> _What you should do_: Would you please give every entry again exactly, without the pictures?

> _Supplied data_:
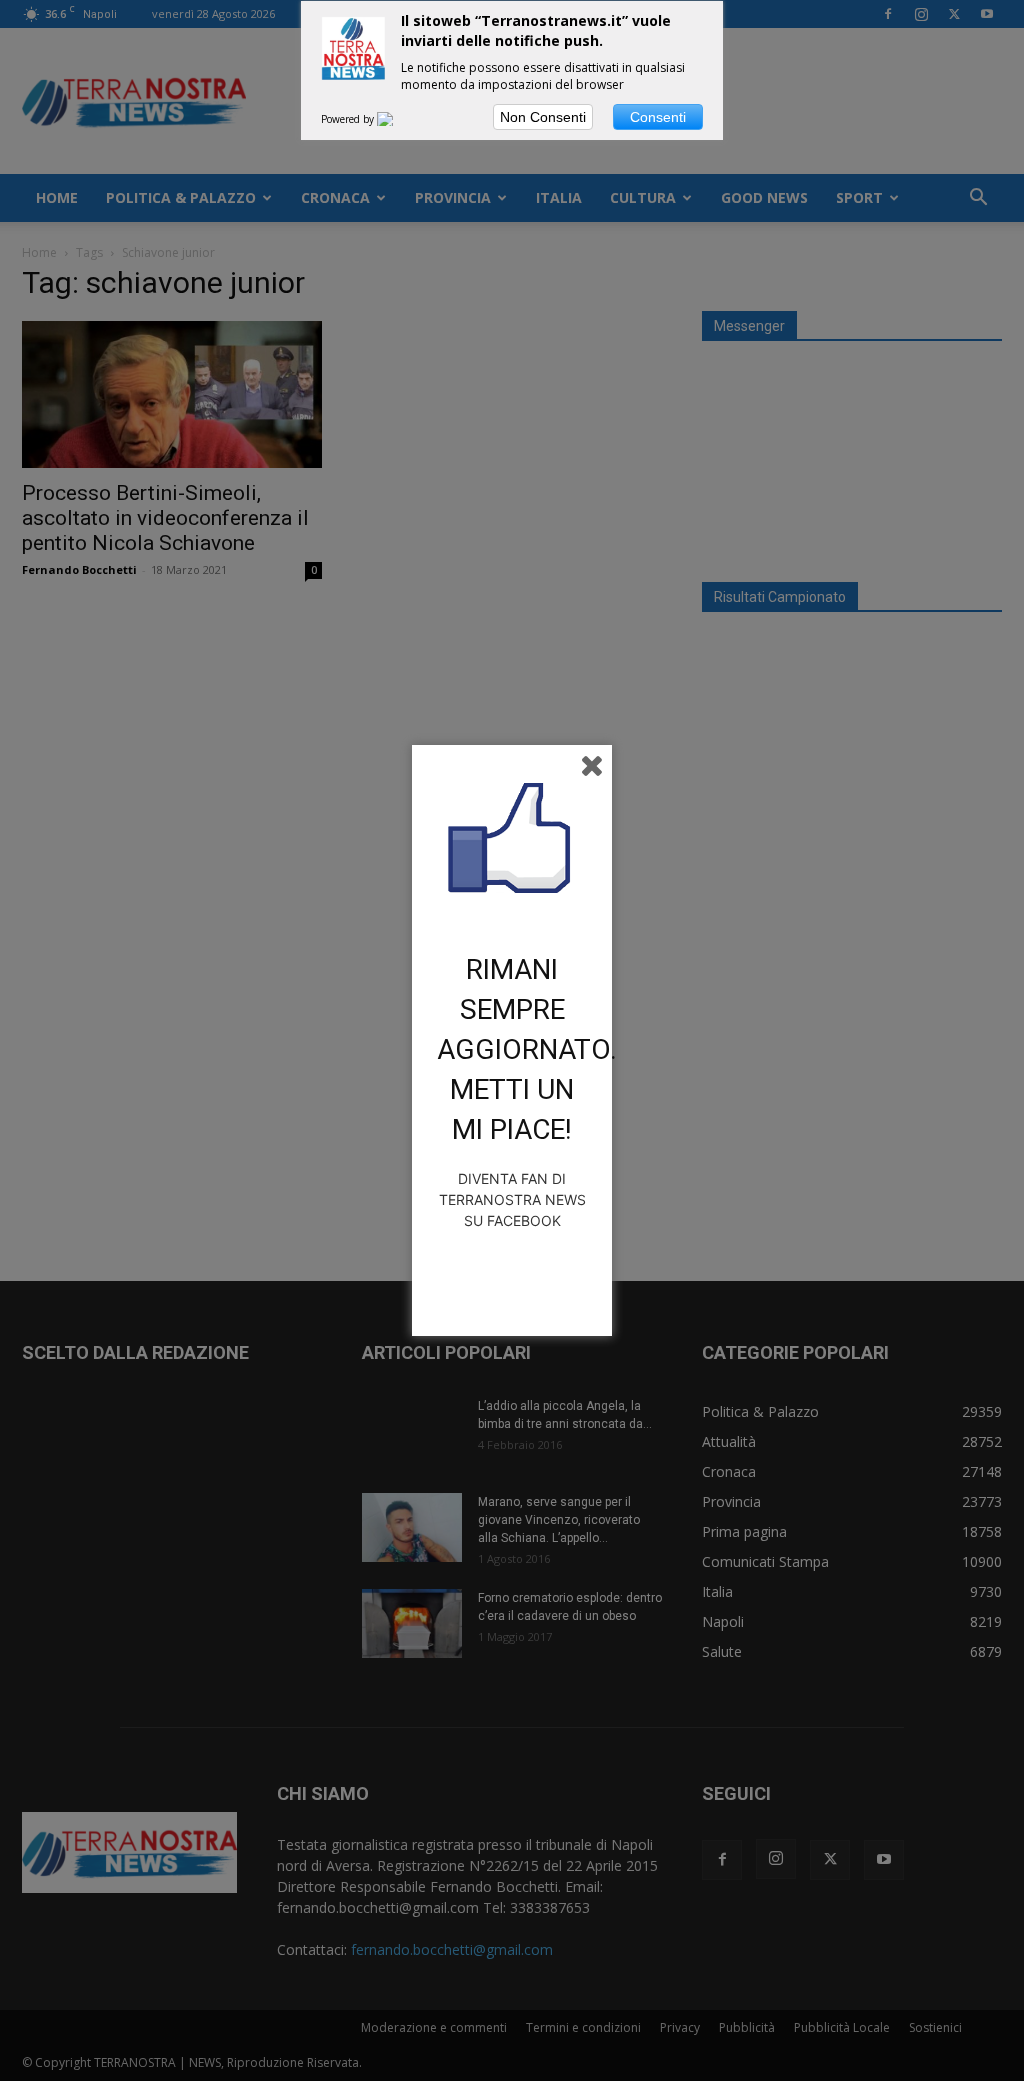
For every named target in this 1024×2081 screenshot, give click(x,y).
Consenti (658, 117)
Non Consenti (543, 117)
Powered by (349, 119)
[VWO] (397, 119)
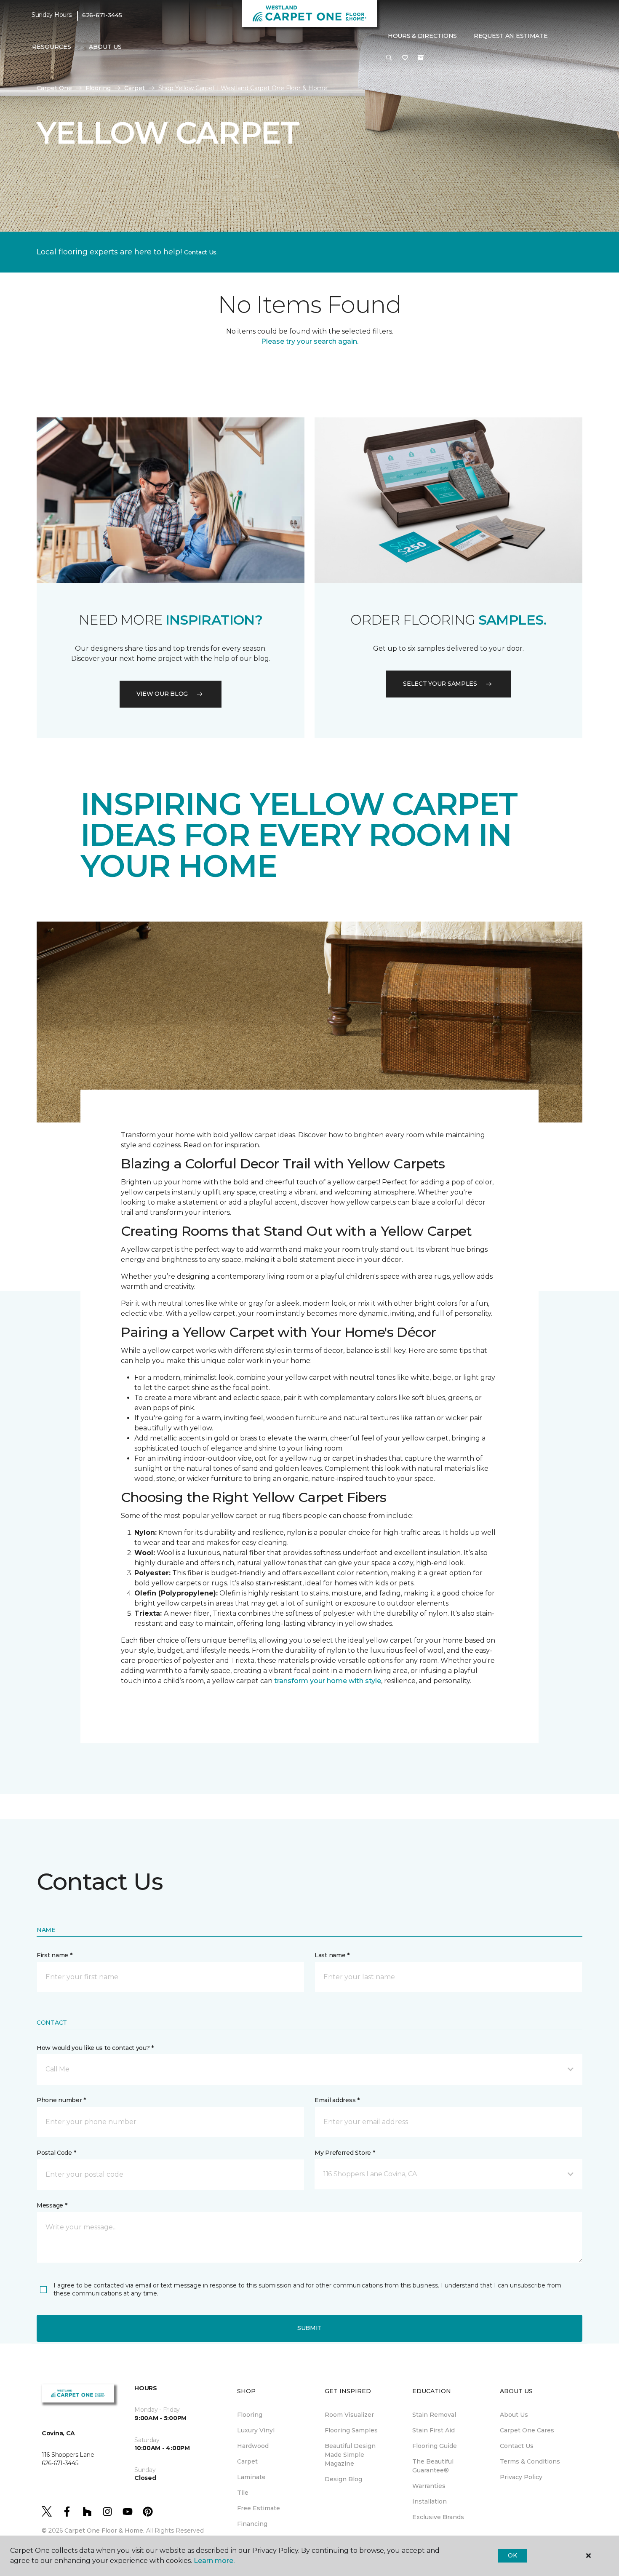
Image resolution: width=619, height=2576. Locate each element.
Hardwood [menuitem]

> _Task output_:
For every named target in this 1024×2081 screenshot, give click(x,y).
Consenti (658, 117)
Non Consenti (543, 117)
Powered by (349, 119)
[VWO] (397, 119)
Image resolution: width=619, height=2576. Locate each element.
Hardwood [menuitem]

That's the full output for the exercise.